Abstract

432 Background: The use of immune checkpoint inhibitors (ICI) has revolutionized treatment of mUC. Little is known about the outcomes and safety profile of pts treated with ICI outside of clinical trials, as well as about responses to subsequent therapies. Methods: A retrospective analysis of consecutive mUC pts who received ≥1 dose of atezo 1200 mg every 3 weeks from May 2016 through April 2017 was conducted.
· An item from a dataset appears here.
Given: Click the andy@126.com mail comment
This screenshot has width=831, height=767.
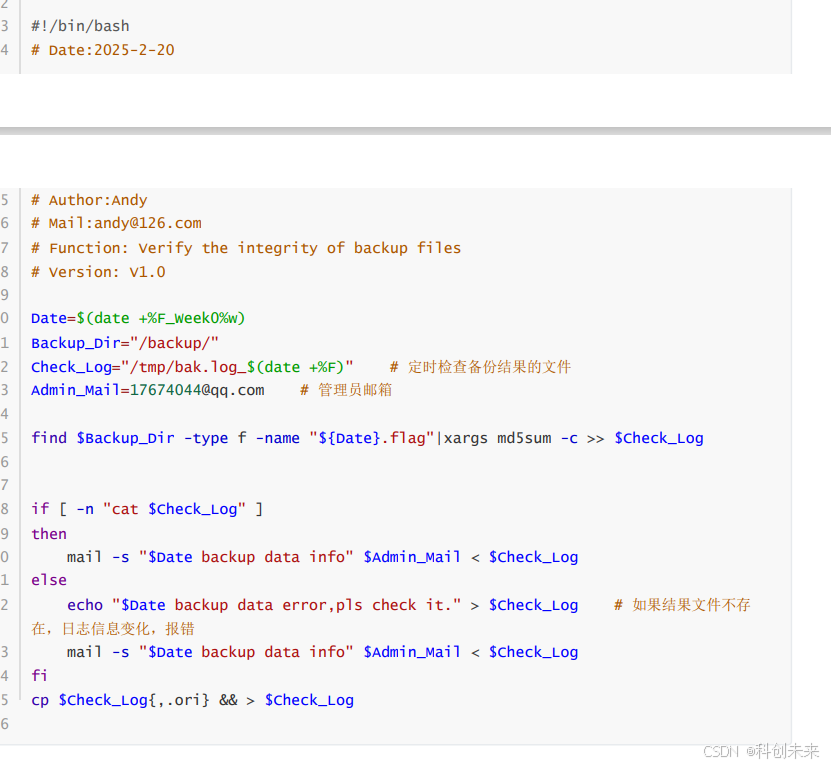Looking at the screenshot, I should point(116,223).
Exploratory assessments included overall response rate according to RECIST v1.1, progression-free survival (PFS) and overall survival (OS) since time of treatment initiation, and treatment-related adverse events (TRAE) according to CTCAE v4.03. Results: A total of 79 pts were identified; median age 72 (29-93), 71% men, 27% never smokers, 66% pure urothelial histology, 49% visceral disease, 76% ECOG PS 0-1 and 61% with 1-2 Bellmunt risk factors. Most pts (79%) had primary tumor in bladder, 62% prior surgery and 75% ≥ 1 prior treatment. Most pts (71%) had 1-2 prior lines of treatment, 4% of pts had 3 lines, and 25% of pts had no prior systemic treatment. Pts received a median of 4 atezo doses (1-18) and median treatment duration was 3.2 months (95%CI 1.9-4.5). In 55 pts evaluable for response, 25% had partial response, 36% stable disease and 38% progressive disease, with a median time to best response of 2.7 months (1.3-7.4) and median PFS 4.5 months (95%CI 3.4-5.6). Estimated OS for the entire cohort was 8.3 months (median not reached) and was not significantly different based on prior therapy. TRAE of any grade were noted in 89% of pts and mostly included fatigue (63%) and anorexia (28%). Two pts had grade 4 hyperbilirubinemia, and no toxic deaths were noted. At time of data analysis, 34% of pts remained on atezo, 16% received 1-2 subsequent treatments with median duration of 1.3 months ( 95%CI 0.5-2.2) and 8% PR as best response, 41% were referred to hospice or died, and 9% were lost to follow-up. Conclusions: Pts with mUC treated with atezo had comparable outcomes and toxicity to those reported in clinical trials. Pts who progressed on atezo were unlikely to receive subsequent treatment and the benefit of such treatment was limited. Results may impact clinical trial designs and timing in regard to ICI.